In its judgment delivered on 10 December, the Full Court ruled that the UK is free to unilaterally revoke its notification of intention to leave the EU. There are, however, conditions attached, namely, that such possibility exists for as long as the withdrawal agreement that was concluded with the EU has not entered into force, or as long as the two-year period (or any extension to that period) ending with the withdrawal has not yet expired. In the UK’s case the two-year period ends on 29 March 2019, and there is currently no extension in place. In addition, importantly, the revocation must be decided following a democratic process in accordance with national constitutional requirements. Thus, the UK Parliament would have to vote on it in order for it to be authorised. The unequivocal and unconditional decision must then be communicated in writing to the European Council.
The Court of Justice’s final ruling will be welcomed by those who in the UK had voted “remain”, but it is unclear at this stage whether the Court’s ruling will influence a parliamentary vote – the very occurrence of which has now been called into question. On the same day as the ruling, Mrs. May decided to delay the Brexit withdrawal deal vote, as – were it to go ahead – it would almost certainly face defeat at the hands of an overwhelming number of MPs.
At the same time, European Commission spokeswoman Mina Andreeva announced that the EU would not renegotiate the withdrawal deal. Therefore, it is unclear how Mrs. May now intends to proceed.

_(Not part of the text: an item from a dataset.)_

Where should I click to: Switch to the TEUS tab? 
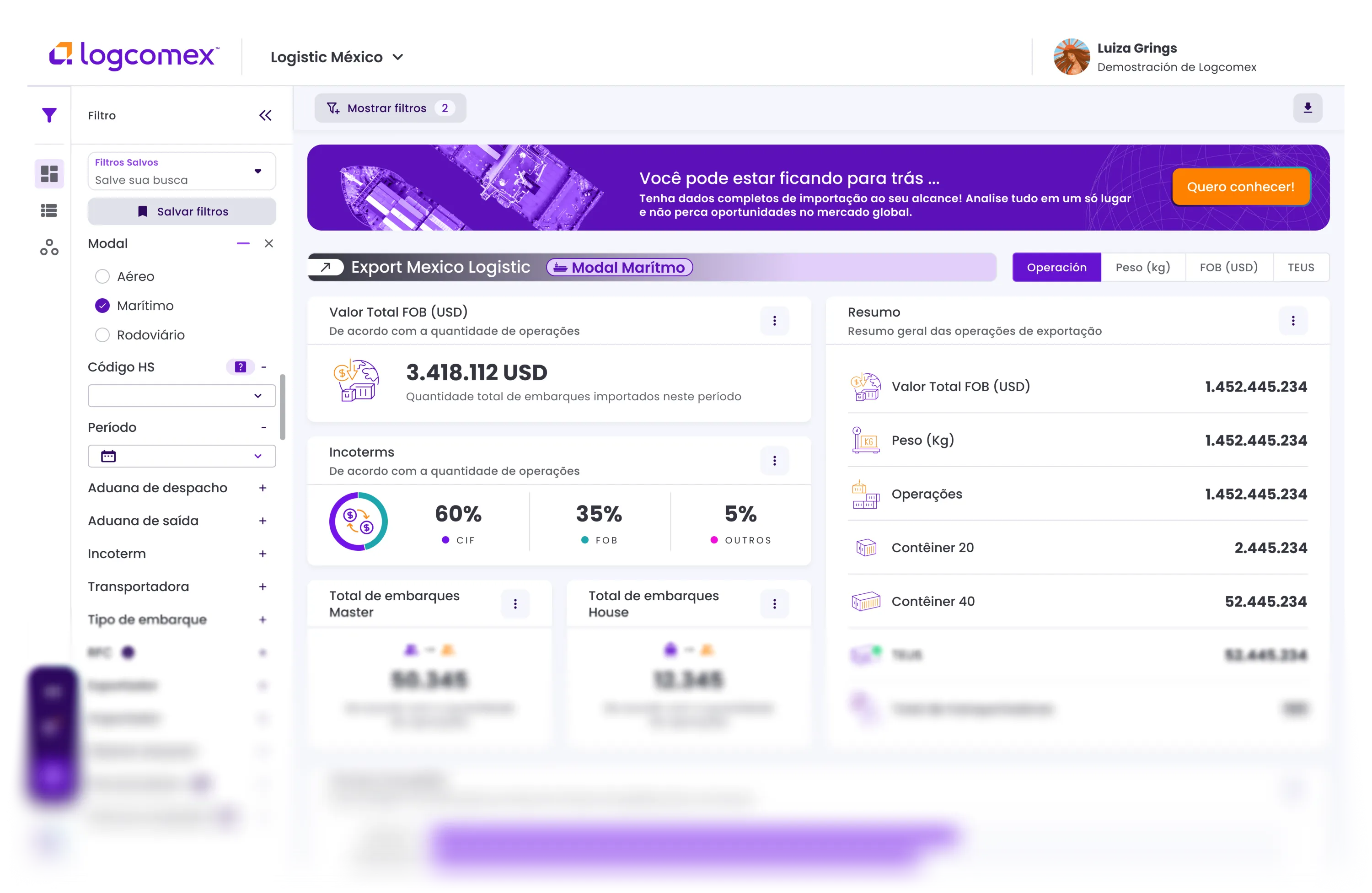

The uncertainty being caused by the shambles and chaos that is British politics at the moment is proving especially hard for business. Also on 10 December, it was reported that companies that operate in a multi-EU landscape and that are therefore dependent on smoothly functioning cross-border supply chains, fear a no-deal Brexit most of all, but are also not particularly welcoming of a qualified Brexit (as presented in Mrs. May’s withdrawal agreement).
Representatives from some major industries, including the aerospace, automotive, food and pharma sectors, have pointed out that their competitiveness can be jeopardised due to the often complex, fast-moving international supply chains exporting from the UK into other European countries and vice-versa.
The parliamentary Business, Energy and Industrial Strategy (BEIS) Committee, chaired by British MP Rachel Reeves, has published its report on the reaction of these major sectors to the Brexit withdrawal agreement and accompanying Political Declaration on the future of Brexit beyond the transition period. The chairperson has commented that “businesses were clear that the deal on offer is inferior to what they currently enjoy as part of the single market and customs union, with supply chains built for maximum efficiency using frictionless trade across Europe. Businesses’ need for certainty – and a desire to avoid a hard Brexit – has led them to support the withdrawal agreement. However, they are under few illusions. They believe that the withdrawal agreement will leave them less competitive than the status quo of EU membership.” Businesses are calling the Political Declaration – which looks beyond the withdrawal agreement – as vague: “a list of aspirations rather than a blueprint for a future relationship”.
Hong Kong sellers with operations in and out of the UK will certainly sympathise with the business view presented above. However, with the currently fragmented scenario extant in the UK at the moment, and with the government facing what many are calling a major constitutional crisis, the uncertainty being complained of is likely to continue into the foreseeable future.